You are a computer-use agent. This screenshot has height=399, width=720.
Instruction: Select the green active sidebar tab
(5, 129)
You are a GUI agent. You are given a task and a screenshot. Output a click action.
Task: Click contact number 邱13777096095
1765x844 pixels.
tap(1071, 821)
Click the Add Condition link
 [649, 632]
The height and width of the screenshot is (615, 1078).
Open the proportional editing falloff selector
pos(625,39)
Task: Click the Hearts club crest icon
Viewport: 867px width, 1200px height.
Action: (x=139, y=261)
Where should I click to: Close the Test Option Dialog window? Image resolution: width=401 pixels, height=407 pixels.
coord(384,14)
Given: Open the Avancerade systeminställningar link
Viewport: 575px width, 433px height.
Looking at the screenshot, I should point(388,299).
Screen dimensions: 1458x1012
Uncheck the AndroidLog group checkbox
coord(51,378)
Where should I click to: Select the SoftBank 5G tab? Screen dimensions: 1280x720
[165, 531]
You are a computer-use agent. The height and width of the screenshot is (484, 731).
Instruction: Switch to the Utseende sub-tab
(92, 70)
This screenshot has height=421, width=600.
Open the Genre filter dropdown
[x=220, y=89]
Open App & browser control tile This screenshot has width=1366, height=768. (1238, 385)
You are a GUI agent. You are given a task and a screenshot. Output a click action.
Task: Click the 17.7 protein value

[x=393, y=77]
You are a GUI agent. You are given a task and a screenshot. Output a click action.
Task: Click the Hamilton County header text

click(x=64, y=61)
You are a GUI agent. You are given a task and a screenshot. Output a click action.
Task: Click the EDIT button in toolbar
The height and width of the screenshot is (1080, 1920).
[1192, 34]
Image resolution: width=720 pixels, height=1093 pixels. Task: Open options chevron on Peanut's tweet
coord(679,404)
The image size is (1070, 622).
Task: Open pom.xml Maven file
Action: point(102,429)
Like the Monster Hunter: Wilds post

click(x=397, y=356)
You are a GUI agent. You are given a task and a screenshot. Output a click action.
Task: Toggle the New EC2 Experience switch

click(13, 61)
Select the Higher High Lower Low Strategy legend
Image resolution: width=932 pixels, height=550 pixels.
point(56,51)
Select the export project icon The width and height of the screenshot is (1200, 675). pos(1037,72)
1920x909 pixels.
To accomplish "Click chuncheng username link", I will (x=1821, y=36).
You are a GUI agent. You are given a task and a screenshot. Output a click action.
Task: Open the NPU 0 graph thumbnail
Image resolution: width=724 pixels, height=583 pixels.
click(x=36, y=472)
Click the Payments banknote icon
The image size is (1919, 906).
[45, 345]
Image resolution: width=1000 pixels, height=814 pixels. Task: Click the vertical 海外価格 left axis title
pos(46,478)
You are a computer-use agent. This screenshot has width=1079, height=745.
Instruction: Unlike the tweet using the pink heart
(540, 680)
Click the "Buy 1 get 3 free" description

**WORK REQUIRED**
The job here is to find each line above with the word "This" and copy it.

**TASK OUTPUT**
You are a computer-use agent. This screenshot has height=399, width=720.
This screenshot has height=421, width=600.
Open App & browser control tile This screenshot has width=1366, height=768. (1238, 385)
You are a computer-use agent. This screenshot has width=1079, height=745.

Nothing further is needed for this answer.